Holy crap. What a flippin’ weekend.
Oh, sorry.
Hey friends, welcome to this week’s installment of Me? A Model?
Okay, so you’ll have to excuse my mood today, I’m not my usual jovial self. I had one doozy of a weekend and I. Am. Feelin’ it.
The time: Just a couple of days ago
The place: my cushion
I’m feeling: as spent as an old $1 bill
As you may have heard, Chrissy and Justin went away for a lovely little vacation this weekend and left me to my own devices. To fend for myself. To survive using only my instincts, wit and a single match that they left me that I ate immediately after they walked out the door.
Okay, so maybe that’s an exaggeration. But they did heartlessly abandon me so that they could jaunt up to Vermont or some crap.
Either way, I may have acted out a little bit out of anger, and it has really come back to bite me in the rear. The second I realized that I wasn’t going with them, I started doing everything that I’m not supposed to do.
Sit on all of the couch cushions, not just my own? Check.
Sit on Justin’s pillow? Check.
Find a stray sock and run under the bed with it 1,000 times? Check.
Run up and down the stairs all night long, without even caring how loud I was being? CHECK!
Invite all of my friends over and have a huge party and play cards and eat walnuts? Check.
All right, so I may not have actually done that last one, but I wanted them to think that I did so I staged it. I don’t even like walnuts.
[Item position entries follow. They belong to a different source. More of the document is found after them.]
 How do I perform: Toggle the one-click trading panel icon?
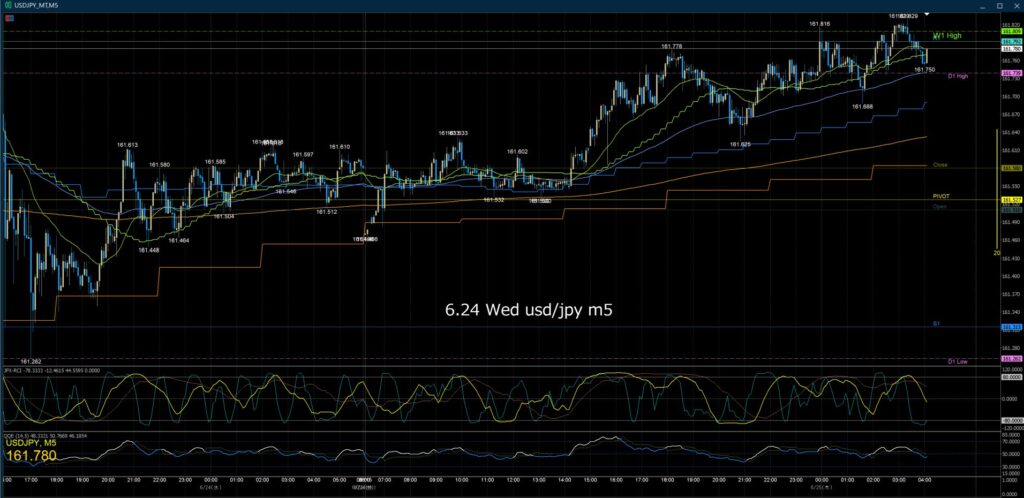(7, 18)
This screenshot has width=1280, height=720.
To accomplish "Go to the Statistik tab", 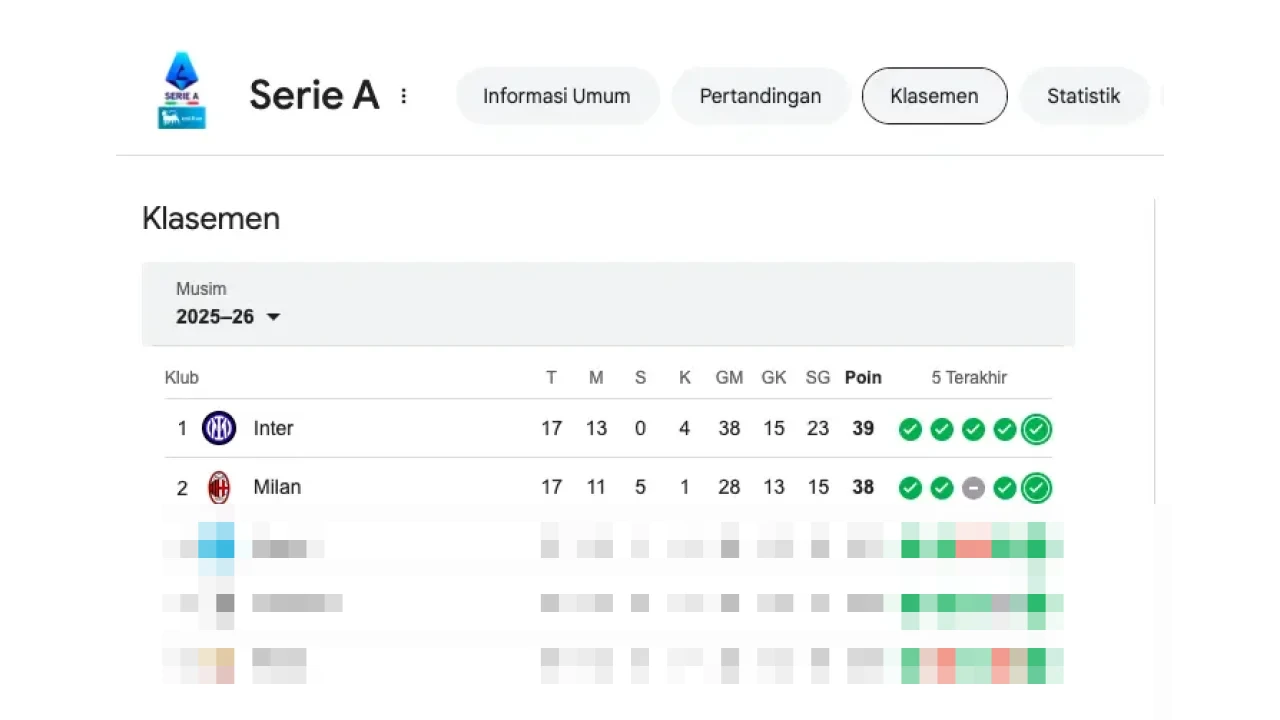I will tap(1083, 96).
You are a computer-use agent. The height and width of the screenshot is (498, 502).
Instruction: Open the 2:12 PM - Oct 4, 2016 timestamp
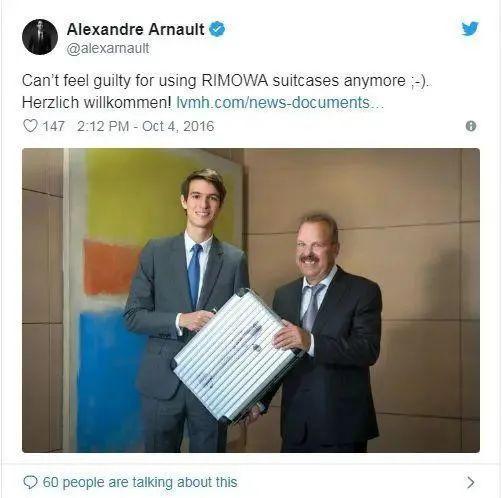(145, 126)
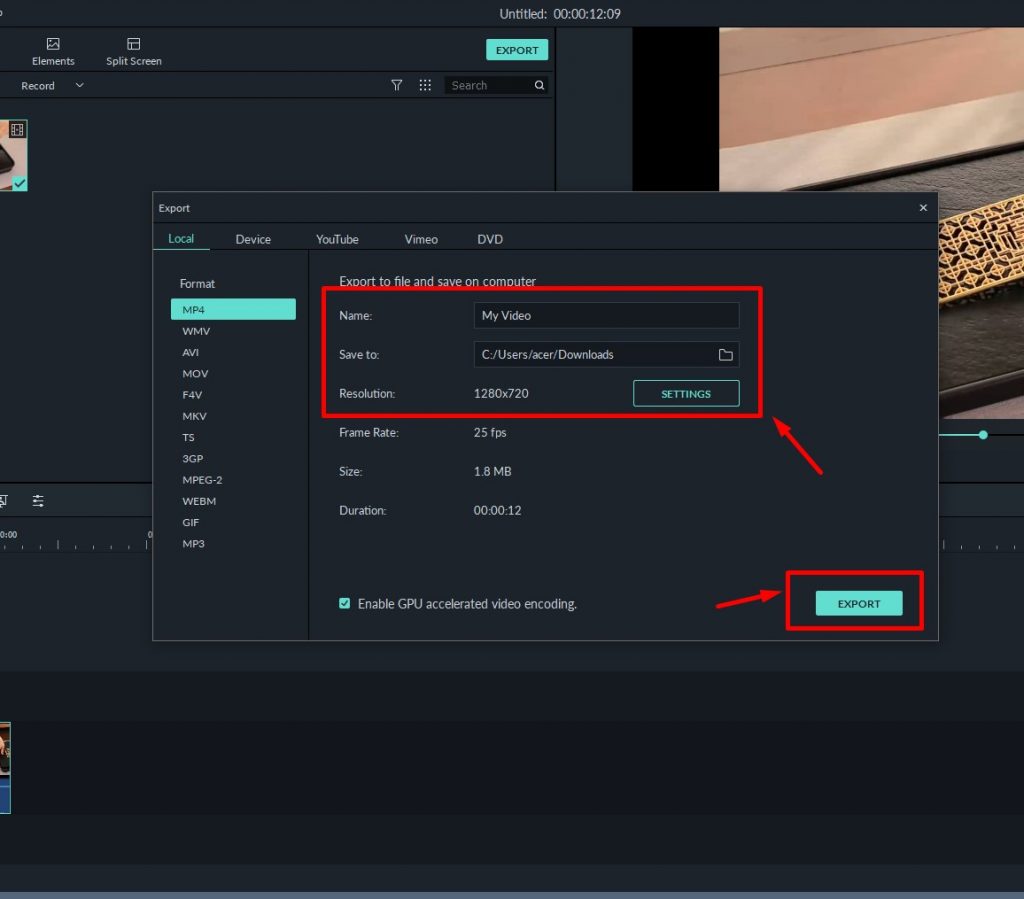This screenshot has width=1024, height=899.
Task: Click the search magnifier icon
Action: (x=540, y=86)
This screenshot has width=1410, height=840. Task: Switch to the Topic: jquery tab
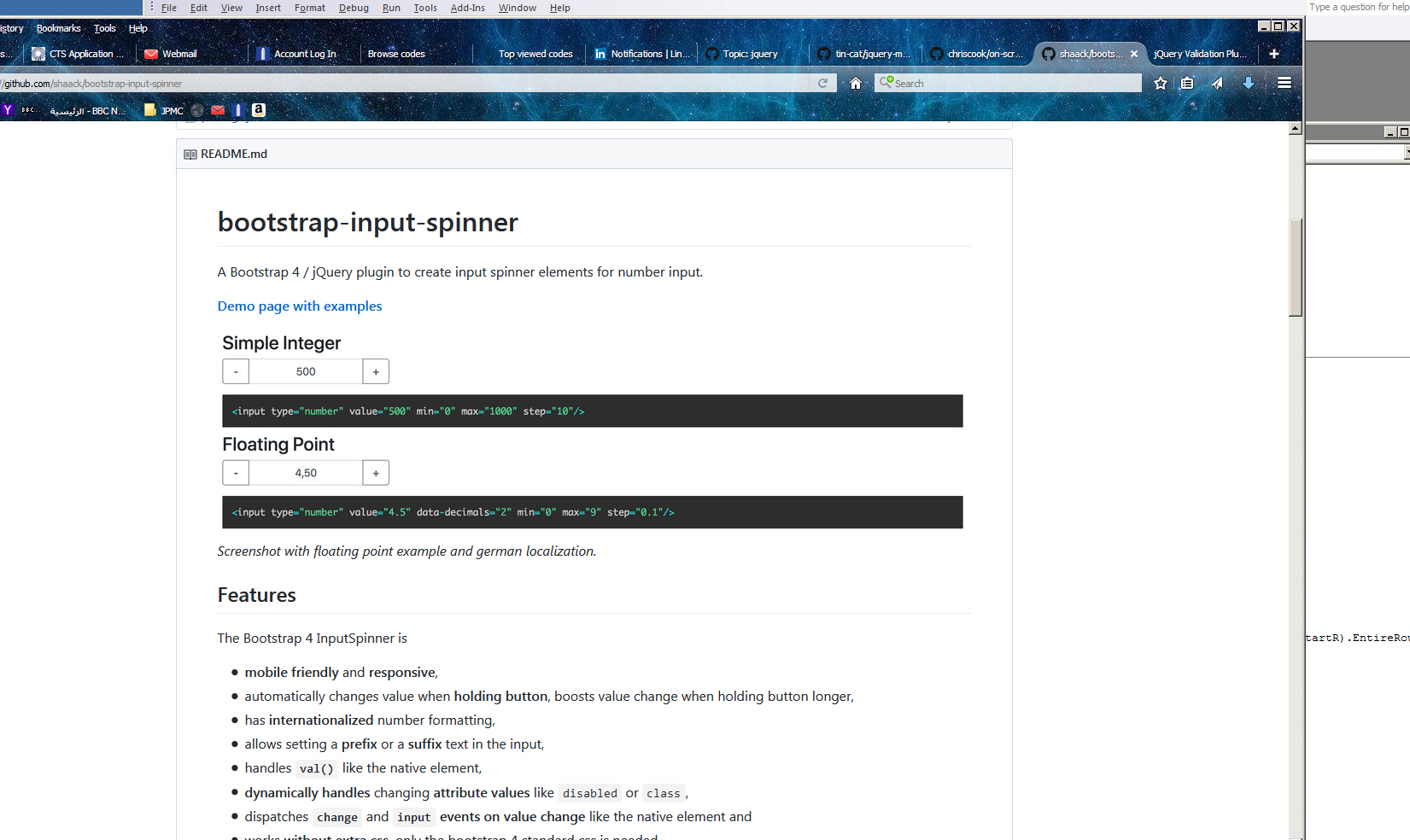point(749,54)
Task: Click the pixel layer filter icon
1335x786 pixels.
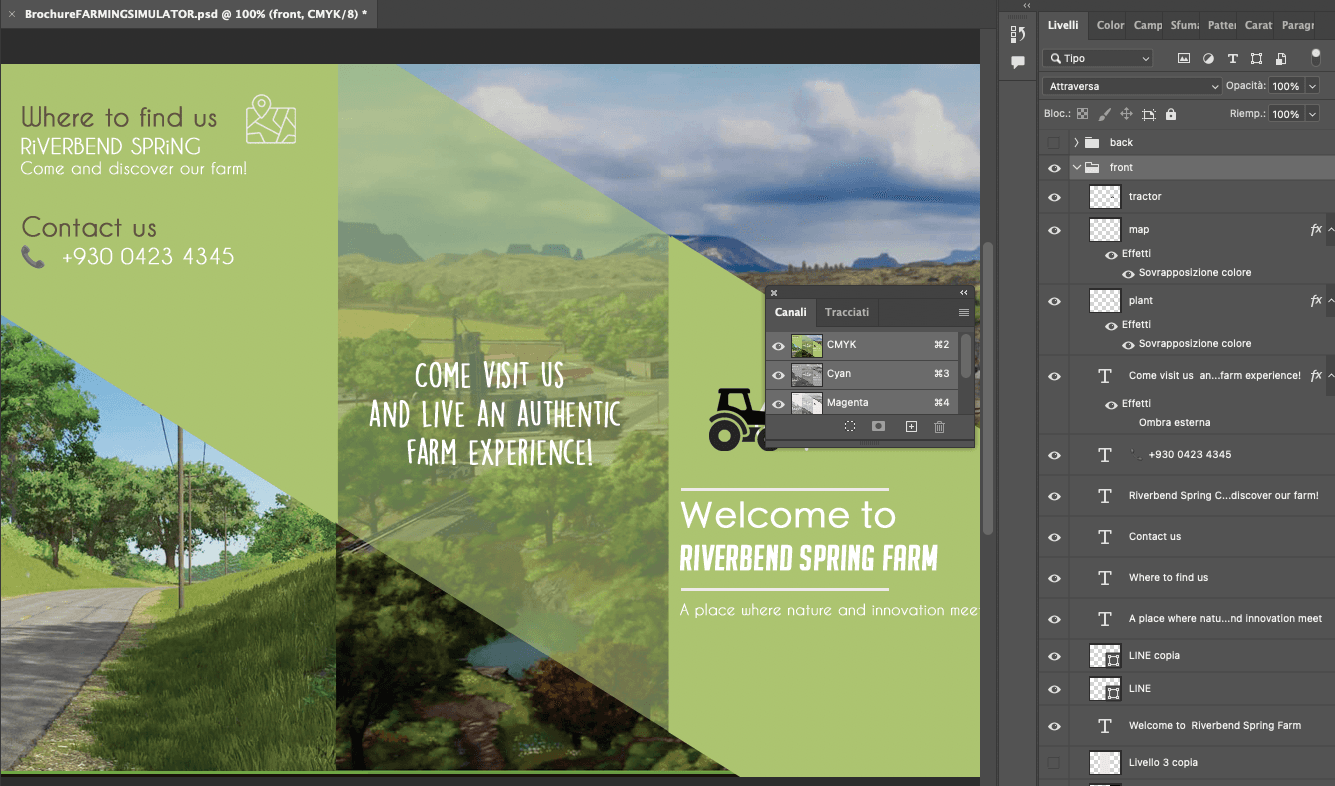Action: [x=1184, y=59]
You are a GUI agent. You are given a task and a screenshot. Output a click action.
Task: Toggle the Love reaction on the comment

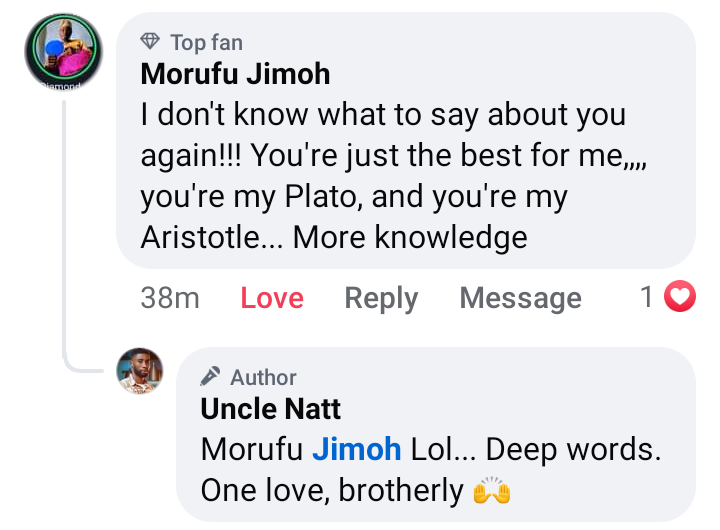pyautogui.click(x=272, y=298)
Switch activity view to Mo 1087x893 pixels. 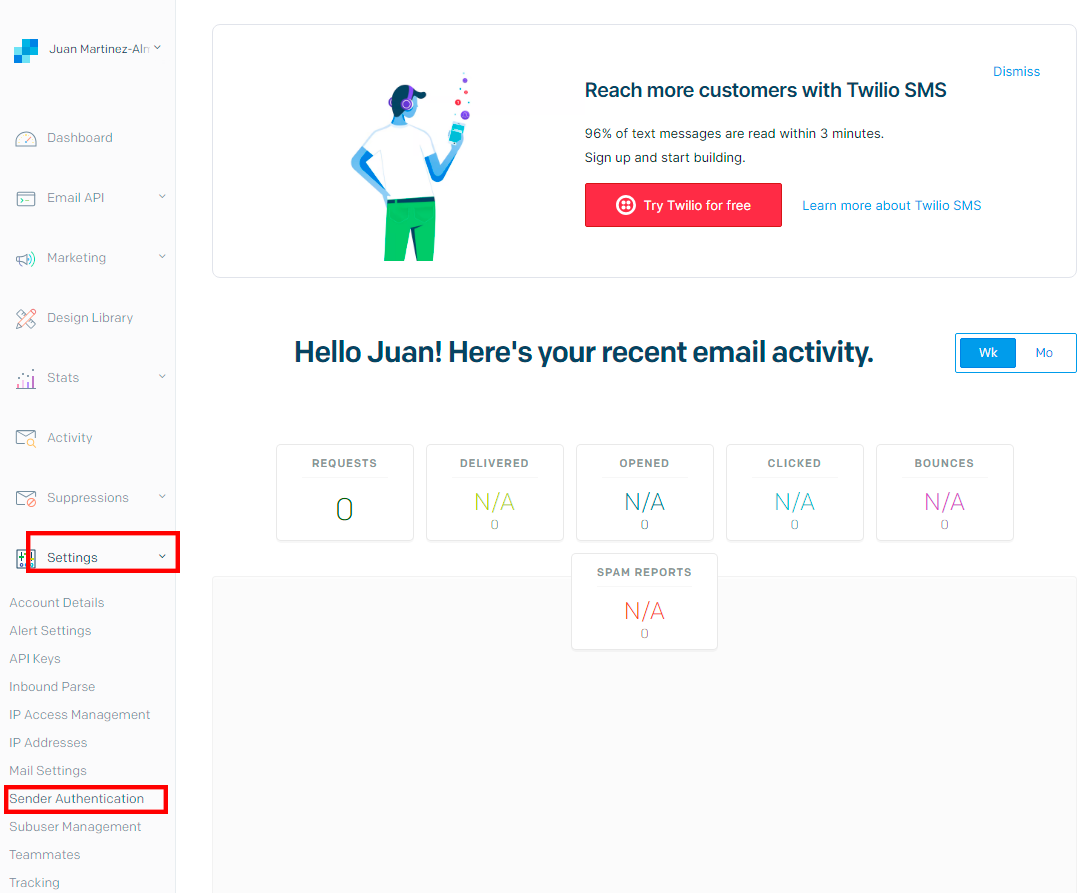point(1044,353)
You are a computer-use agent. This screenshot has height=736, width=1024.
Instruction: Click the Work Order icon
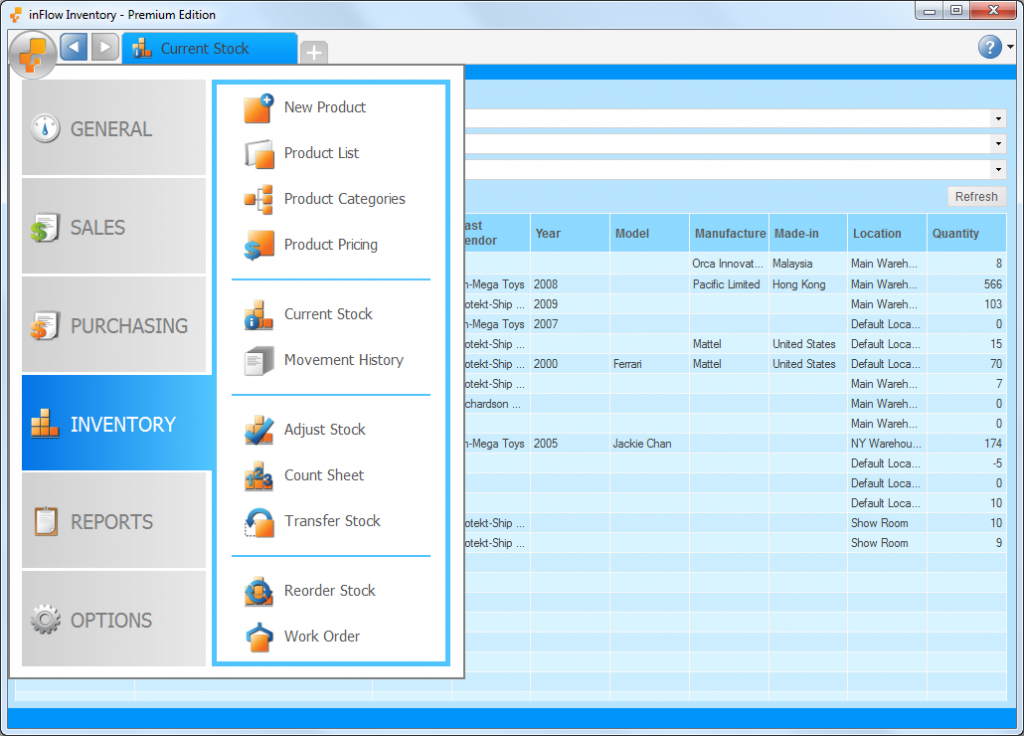pyautogui.click(x=257, y=636)
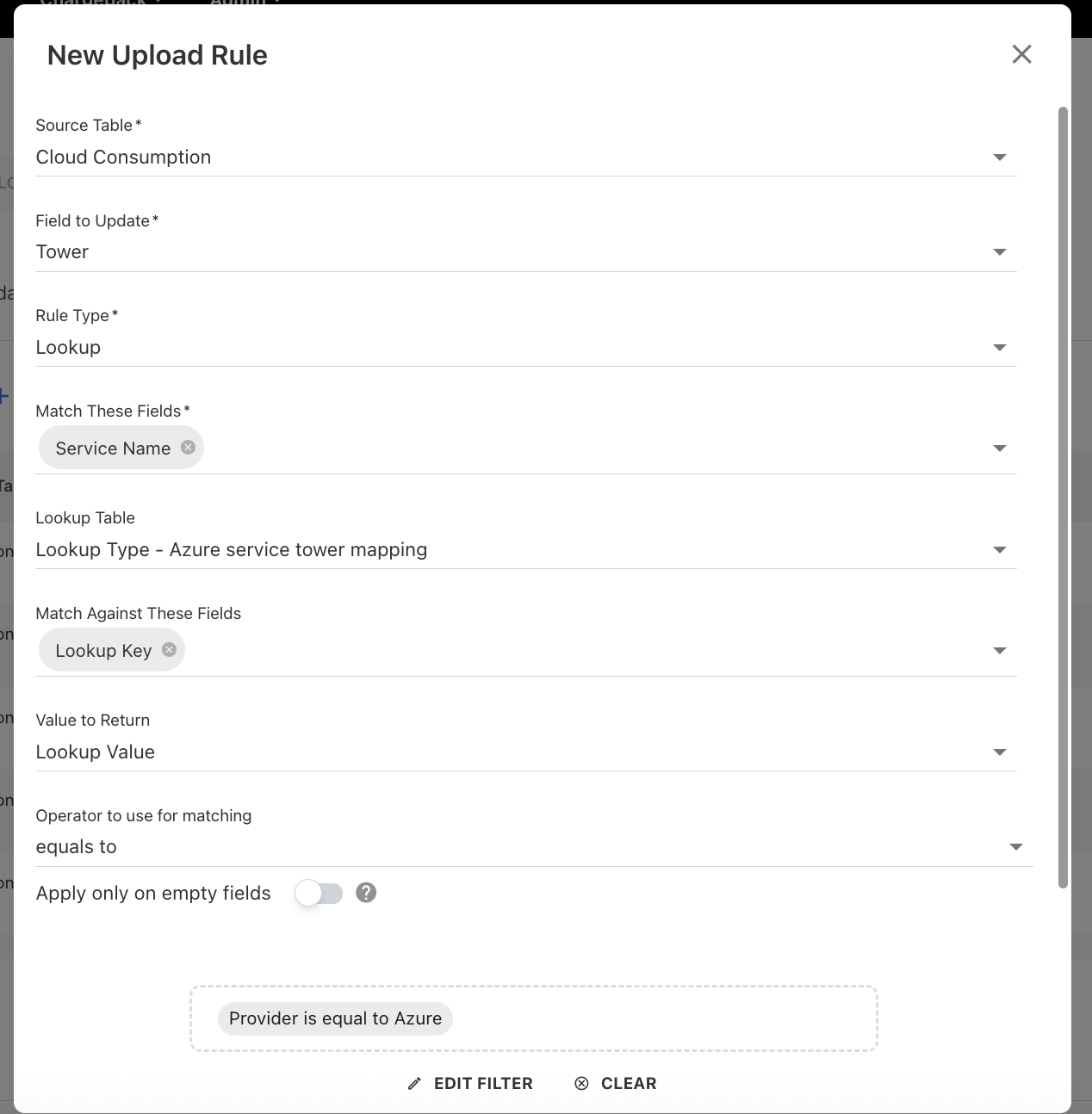Open the Rule Type dropdown

point(999,348)

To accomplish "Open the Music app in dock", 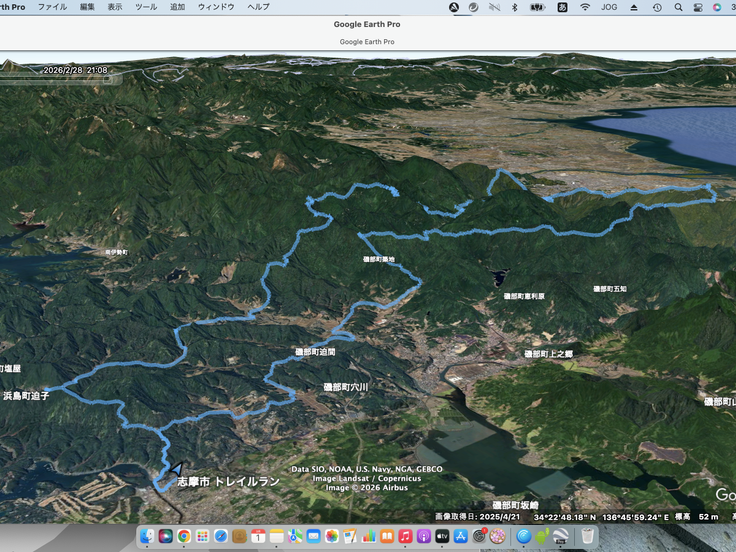I will (x=404, y=537).
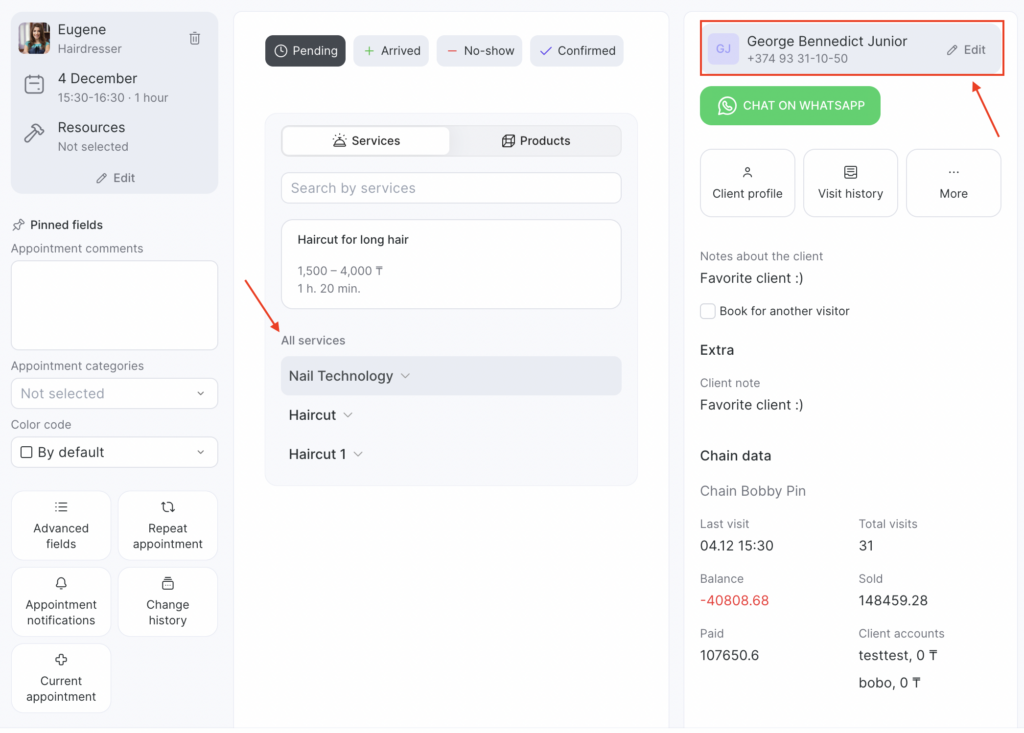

Well as it turns out, rebellion really takes it out of you and I was seriously wiped by the time they got home on Saturday. I was passed out on the couch trying to recover and Chrissy snaps that picture of me and she’s all “Ha ha Brody, you look like a bat!” and I’m all “YOU look like a bat. CRAM IT!” and went back to sleep. I know it sounds harsh but whatever, I was exhausted.
I think I learned my lesson though. I’m no spring chicken and I just can’t live that kind of wild lifestyle anymore. Phew.